◆ To-do list
1/ Answer these questions using the extract from the Penson v Forbes judgment.
(a) In what year did Mrs Jack die?
(b) On the day she made her last will, what debt did Mrs Jack forgive?
(c) What reason does Ms Penson allege for her exclusion as a beneficiary?
2/ Carry the extract from the Penson v Forbes judgment forward, beginning after its final sentence.

======== Extract to read ========

PENSON v FORBES [2014] NZHC 2160 [8 September 2014]

At the time she was excluded, Ms Penson had no vested interest. As a discretionary beneficiary she also had no contingent interest. She had a mere expectation.1

[4] On the same day as she signed the deed of variation, Mrs Jack made her last will. By that will she directed the trustees of her estate to transfer the residuary estate to the trustees of the Trust. She also directed the trustees of her estate to divide the residuary estate equally between such of her three children (being the three who were named beneficiaries of the Trust) as survived her. By her will she also exercised her power of appointment to appoint two of her children (the first defendants) as trustees of the Trust in her place.

[5] On the same day, she forgave the debt which the Trust owed her on the

Trust’s 2006 purchase of Mrs Jack’s house property.

[6] Mrs Jack subsequently died (in 2012).

[7] The Trust sold the house property and made distributions for the benefit of the three children-beneficiaries and for grandchildren.

[8] Ms Penson sues the current trustees.

[9] This judgment relates to the trustees’ application to strike out Ms Penson’s

claim.

Ms Penson’s four causes of action

[10] I summarise Ms Penson’s four causes of action in her Amended Statement of

Claim (the Statement of Claim):

(1) Breach of trust

Ms Penson alleges that Mrs Jack and the corporate trustee had a fiduciary duty which required them in relation to the power to exclude a beneficiary to:

• act honestly;

1 Foreman v Kingstone [2004] 1 NZLR 841 (HC) per Potter J at [48].

• act in good faith;

• not act capriciously;

• not act irrationally; and

• act even-handedly as between beneficiaries.

Ms Penson alleges that the decision to exclude her as beneficiary was made because of Mrs Jack’s personal dislike of Ms Penson and was in breach of fiduciary obligation. In the same cause of action but as what is effectively an alternative, Ms Penson says that the trustees had obligations not to put the interests of Mrs Jack as a trustee ahead of the interests of Ms Penson as beneficiary and to avoid any conflict of personal interest with a duty to Ms Penson as beneficiary. Ms Penson alleges that the trustees’ decision to exclude Ms Penson because of Mrs Jack’s personal dislike of her meant that the trustees put Mrs Jack’s interest as trustee ahead of Ms Penson’s interest as beneficiary.

======== Excerpted records ========

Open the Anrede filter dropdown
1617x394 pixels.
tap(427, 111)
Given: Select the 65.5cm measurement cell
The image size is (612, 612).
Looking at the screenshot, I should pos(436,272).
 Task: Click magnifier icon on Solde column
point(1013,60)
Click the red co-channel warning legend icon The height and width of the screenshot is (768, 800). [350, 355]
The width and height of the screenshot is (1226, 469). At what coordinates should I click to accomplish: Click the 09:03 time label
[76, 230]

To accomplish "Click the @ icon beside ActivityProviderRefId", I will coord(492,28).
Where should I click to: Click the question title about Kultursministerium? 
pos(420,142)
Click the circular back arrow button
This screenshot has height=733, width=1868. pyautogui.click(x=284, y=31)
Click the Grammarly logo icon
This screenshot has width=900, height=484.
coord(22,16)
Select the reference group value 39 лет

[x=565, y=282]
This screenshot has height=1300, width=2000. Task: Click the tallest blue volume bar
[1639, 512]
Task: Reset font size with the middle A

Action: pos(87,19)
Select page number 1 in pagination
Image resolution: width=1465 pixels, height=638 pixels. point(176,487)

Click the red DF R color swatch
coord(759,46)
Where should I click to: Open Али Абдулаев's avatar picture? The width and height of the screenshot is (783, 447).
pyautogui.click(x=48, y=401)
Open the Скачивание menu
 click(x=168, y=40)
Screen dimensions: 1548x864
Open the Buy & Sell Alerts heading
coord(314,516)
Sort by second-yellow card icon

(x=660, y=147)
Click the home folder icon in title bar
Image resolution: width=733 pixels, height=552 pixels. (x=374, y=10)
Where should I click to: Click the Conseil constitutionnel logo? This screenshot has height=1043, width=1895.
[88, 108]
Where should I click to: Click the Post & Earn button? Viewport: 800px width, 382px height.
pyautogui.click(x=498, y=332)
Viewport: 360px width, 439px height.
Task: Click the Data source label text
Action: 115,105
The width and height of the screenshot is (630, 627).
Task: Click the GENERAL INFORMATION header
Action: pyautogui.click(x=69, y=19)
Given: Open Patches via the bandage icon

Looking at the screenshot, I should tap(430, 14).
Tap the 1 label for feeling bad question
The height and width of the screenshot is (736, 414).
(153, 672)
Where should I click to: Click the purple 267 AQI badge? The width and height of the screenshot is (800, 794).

========

◆ Answers in order
1/
(a) 2012.
(b) The debt the Trust owed her on the Trust's 2006 purchase of her house property.
(c) Mrs Jack's personal dislike of Ms Penson.

2/
(2) Fraud on the power

Ms Penson alleges that the decision to exclude her as a beneficiary was a fraud on the power to exclude because:

• there was no lawful justification for the decision; and

• the decision was made for an improper purpose. (3) Breach of trust

Ms Penson alleges that when the trustees made the decision to make distributions after Mrs Jack’s death the decision was in breach of trust because:

• the trustees failed to act even-handedly between all beneficiaries.

(4) Against the corporate trustee

The paragraphs referred to in the statement of claim as comprising the fourth cause of action are in fact in the nature of a prayer for damages against the corporate trustee, relying upon the same alleged breaches as pleaded earlier. Correctly analysed, there is not a separate fourth cause of action.

The issues for determination

[11] Ms Penson cannot successfully oppose this strike out application unless there is a tenable basis for her allegations as to breaches of duty or fraud on the power on the part of the defendants.

[12] The causes of action which call for some detailed consideration are the first and second causes of action. Mr More accepted in his oral submissions that the remaining causes of action fall away if the Court strikes out the first and second causes. As I have recorded, the so-called fourth cause of action is truly a prayer for damages and stands or falls with the earlier causes of action.

[13] The third cause of action (relating to the distributions made after Mrs Jack’s death) would become relevant only if the Court were to make an order which had the effect of restoring Ms Penson as a beneficiary. As matters stand at present, a failure by the trustees for the time-being to distribute to Ms Penson while she was not a beneficiary cannot constitute a breach of trust. To the contrary, a distribution to her would have amounted to a breach of trust. The critical causes of action to consider in this case are therefore those identified by Ms Penson as her first and second causes of action. I now examine the allegations in those causes of action.

Striking out a claim – the principles

[14] High Court Rule 15.1 makes provision for orders striking out all or part of a pleading. In this case the defendants/applicants invoke r 15.1(1)(a) (no reasonably arguable cause of action).

[15] I adopt the following as principles applicable to the consideration of this application:

(a) The Court is to assume that the facts pleaded are true (unless they are entirely speculative and without foundation).

(b) Before the Court may strike out proceedings the cause of action must be clearly untenable in the sense that the Court can be certain that it cannot succeed.

(c) The jurisdiction is to be exercised sparingly and only in clear cases.

(d) The jurisdiction is not excluded by the need to decide difficult questions of law, even if requiring extensive argument.

(e) The Court should be slow to rule on novel categories of duty of care at the strike out stage.2

The trustees’ powers

[16] By the trust deed, the trustees were given powers to add to and vary the Deed and to revoke trusts, powers or other provisions, discretions, alterations and variations. The express powers of amendment included the power to declare new beneficiaries and new classes of beneficiary.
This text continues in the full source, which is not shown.